Cecil sighs, a gusting breath against the Carlos's clavicle, and leans away enough to be intelligible. "He wasn't so bad, when we were together. Steve, I mean. Or, maybe he was, I don't know. But it's such an awful reflection on my taste -- I really do pride myself, you know, on being a good judge of character -- and having that kind of stain on my record, I don't even like to think of it. And the story is just, it's really terrible. I mean, you think 'neat' was embarrassing?"

" _You_ think 'neat' was embarrassing," Carlos says. "I've never been able to work out what that word even means to you, Cecil." 

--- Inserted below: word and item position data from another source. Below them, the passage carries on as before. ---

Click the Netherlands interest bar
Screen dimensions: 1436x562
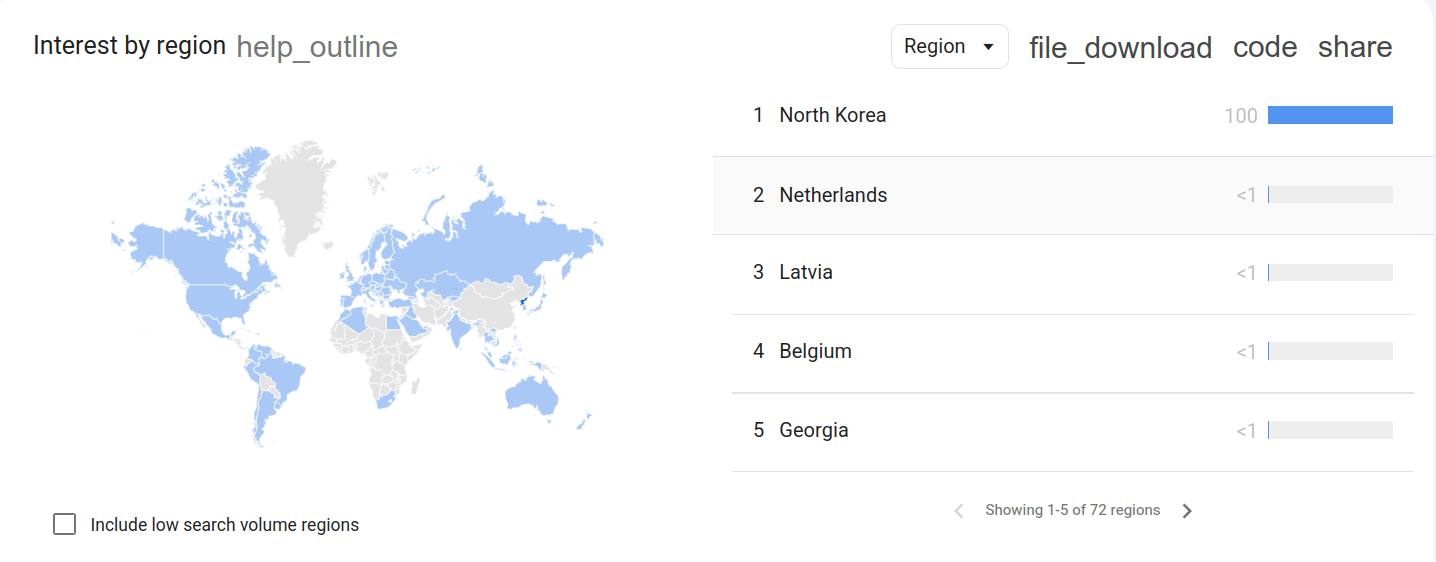(1330, 195)
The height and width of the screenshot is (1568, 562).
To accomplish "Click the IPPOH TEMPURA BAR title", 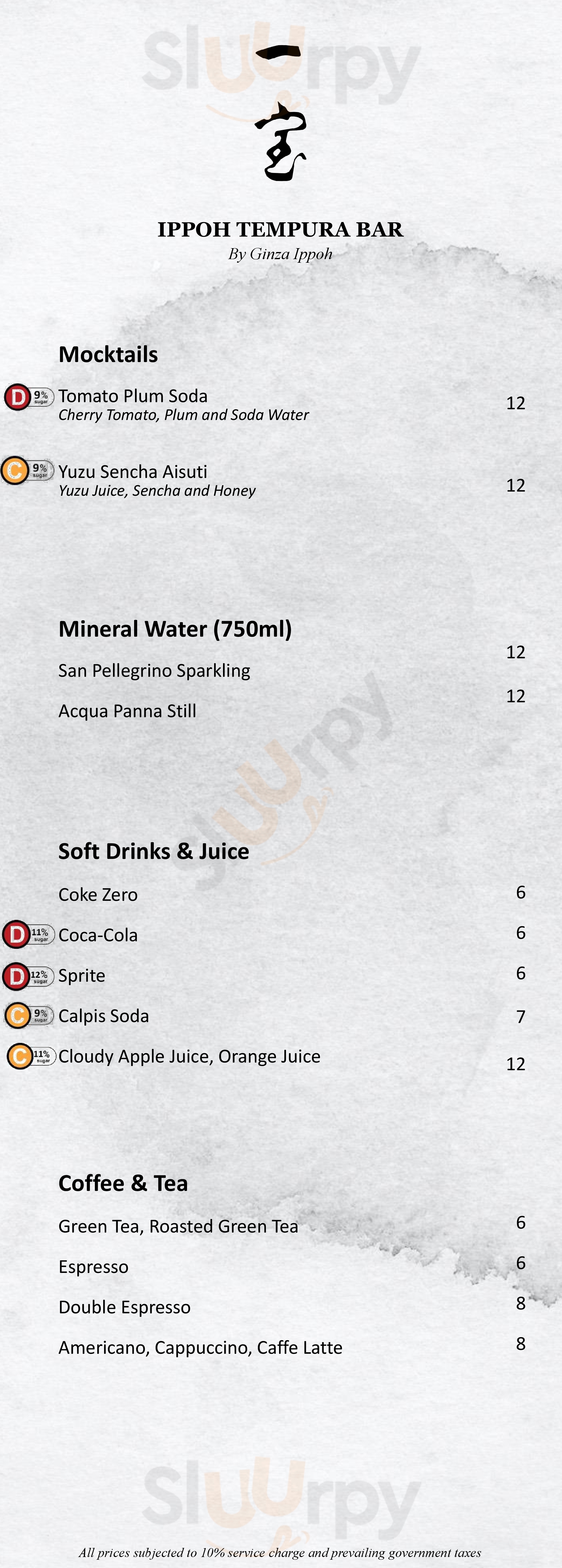I will tap(280, 229).
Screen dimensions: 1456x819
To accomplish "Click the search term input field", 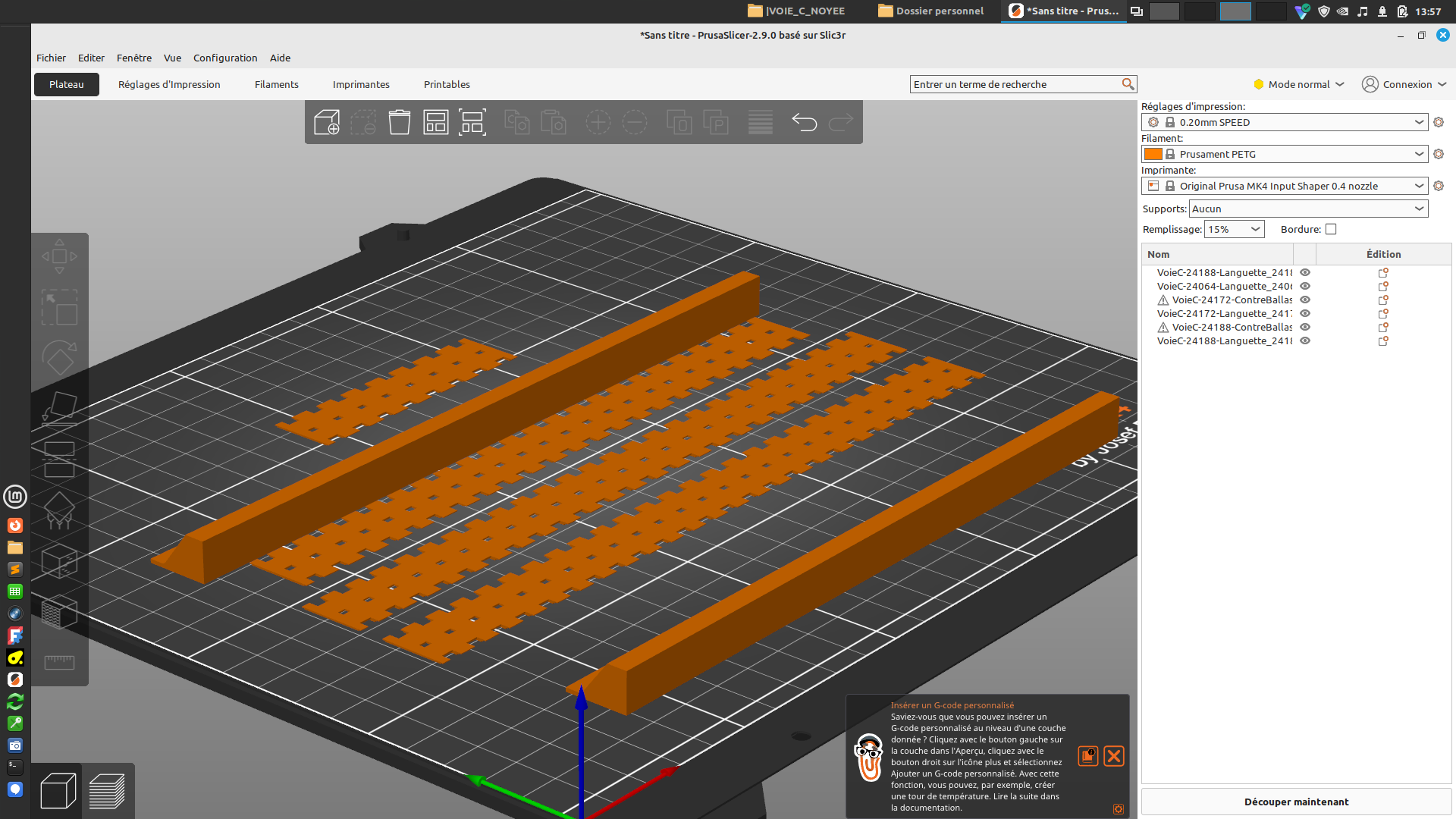I will pos(1015,84).
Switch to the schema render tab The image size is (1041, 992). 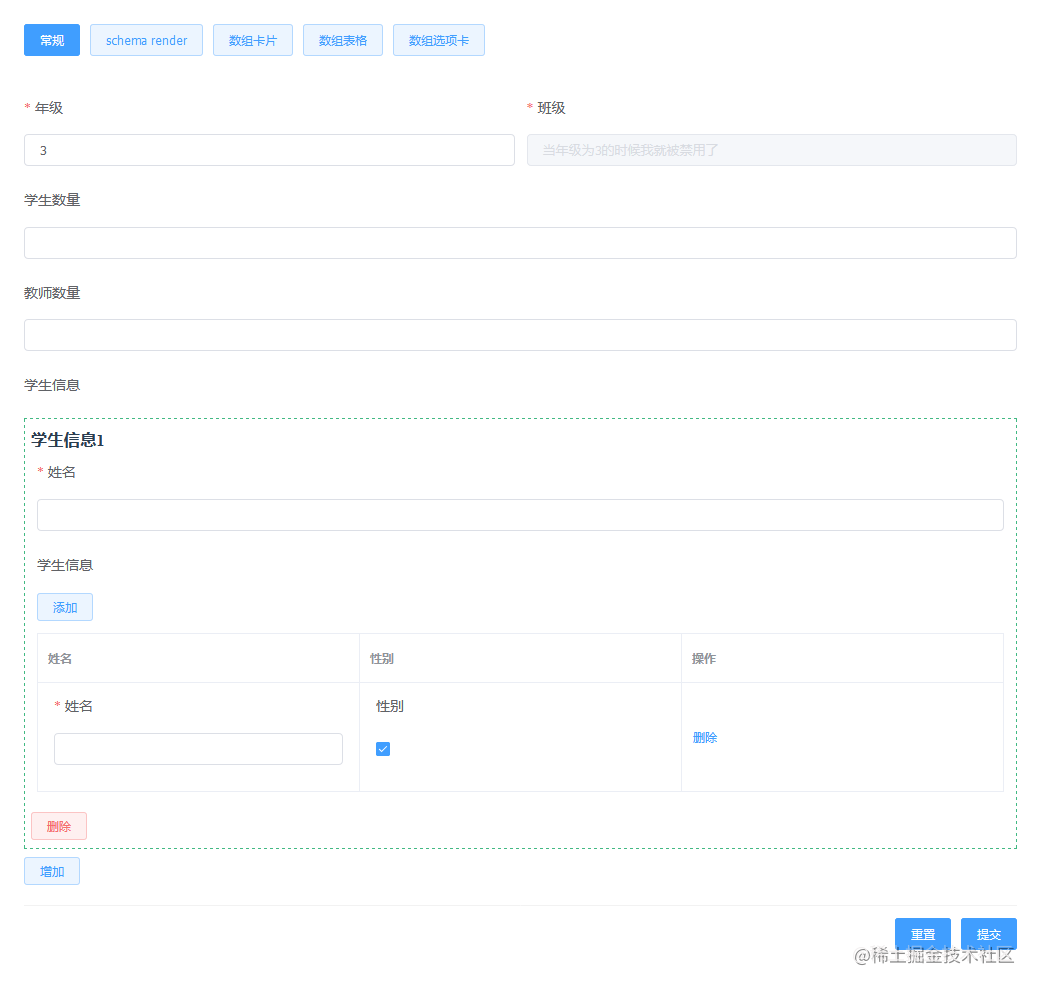tap(146, 40)
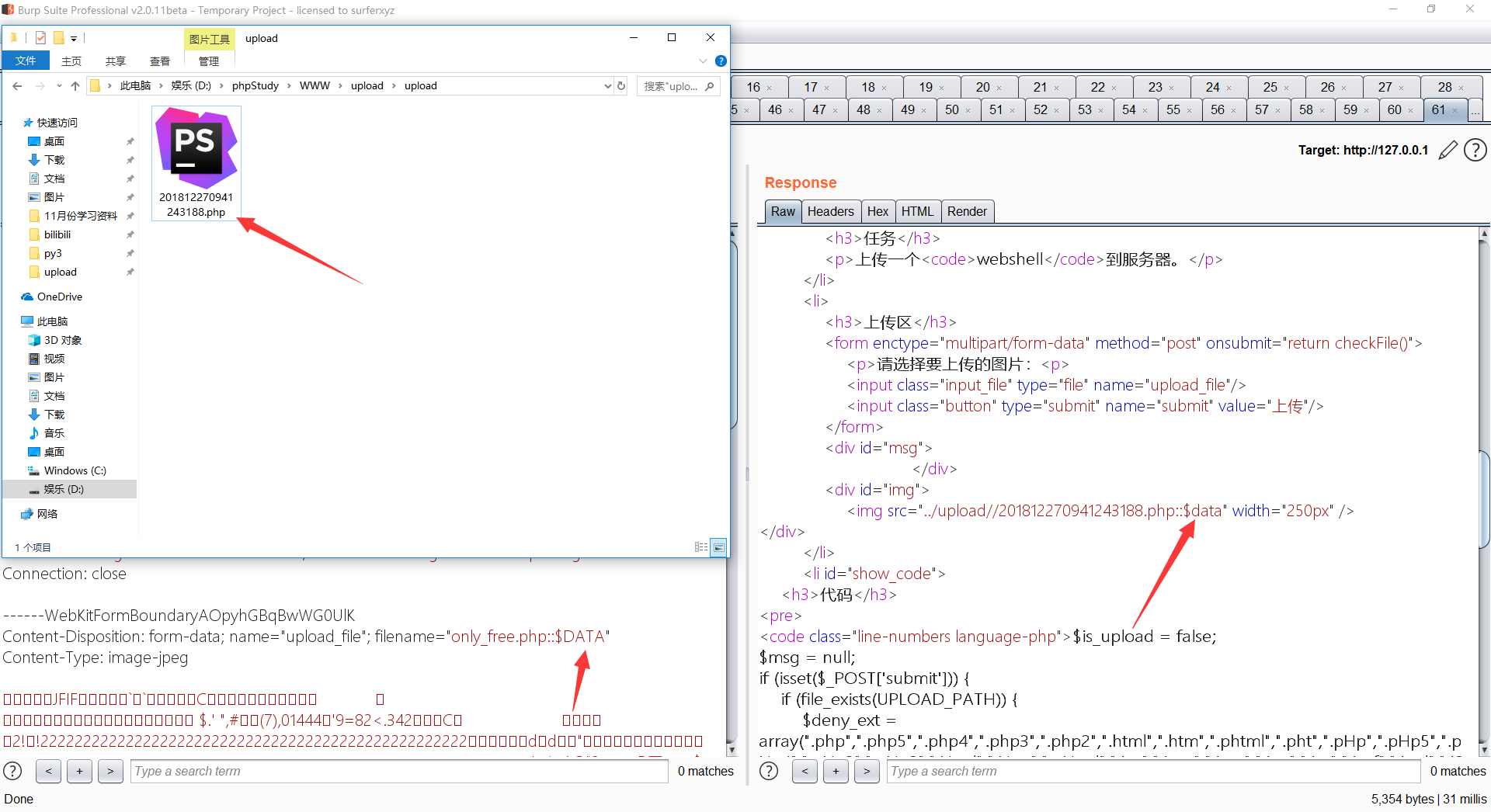Open the 查看 ribbon tab in Explorer
Screen dimensions: 1491x812
tap(160, 61)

Cecil just looks at him, uncertain, uneven, and so Carlos finds himself telling him -- about Michele's lamp on the table and Devin's steak knives in the drawer, about the things Wyatt stopped liking to do in bed. About the way Avi used to call and hang up, call and hang up, until Carlos agreed to come over; about Yasmine and the coworker he caught her with; about Derrick and how he'd laughed, snub-nosed and hard-mouthed, and told everyone about how Carlos had confessed love to him by the bleachers after fourth period gym. It should turn his stomach but instead Carlos finds himself singing like a canary, words tumbling over themselves in their haste to escape him, and Cecil frowns in the right places and makes a couple of credible-sounding threats, makes Carlos feel glad to be known. 

When Cecil explains about Steve Carlsburg, it is bloodcurdling, _mortifying_ , and Cecil laughs at himself but Carlos refuses to laugh, grows hot under the collar to think of anyone talking to Cecil that way. Cecil tells Carlos about Terrence and Earl and ZigZig and the sentient haze that didn't have a name, just a series of powerful emotions, and somehow they find themselves on the floor having this messy, confessional sex, after. Carlos traces Cecil's scars with his tongue, even the strange one that he worries with his fingers sometimes late at night, and Cecil touches him like he is real and whole and anything but fragile. 

They grind together and apart, together and apart, and Carlos can feel his edges eroding away; he reminds himself that this is how the world was made, after all. That this is how the world is remaking itself, today and every day, just outside the window of this little apartment where someday -- no matter what happens -- everything will remind him of Cecil. 

 

**south.**

Carlos grew up in Wisconsin, so it's not like he's any stranger to the cold. It's not the temperature of the desert nights that gets to him, it's the _drop_ , the way he leaves his lab at three in the afternoon sweating and is shivering in the darkness by eight. Say what you will about Wisconsin (and Carlos could say a lot, wouldn't go back for all the grant money in the world), but you know where you stand, at least. If you wake up there thinking you have, as you always feared, managed to find yourself smack in the middle of a spontaneous glacial event, things are more or less going to feel that way all day. You put on a couple of extra layers and get on with your life. 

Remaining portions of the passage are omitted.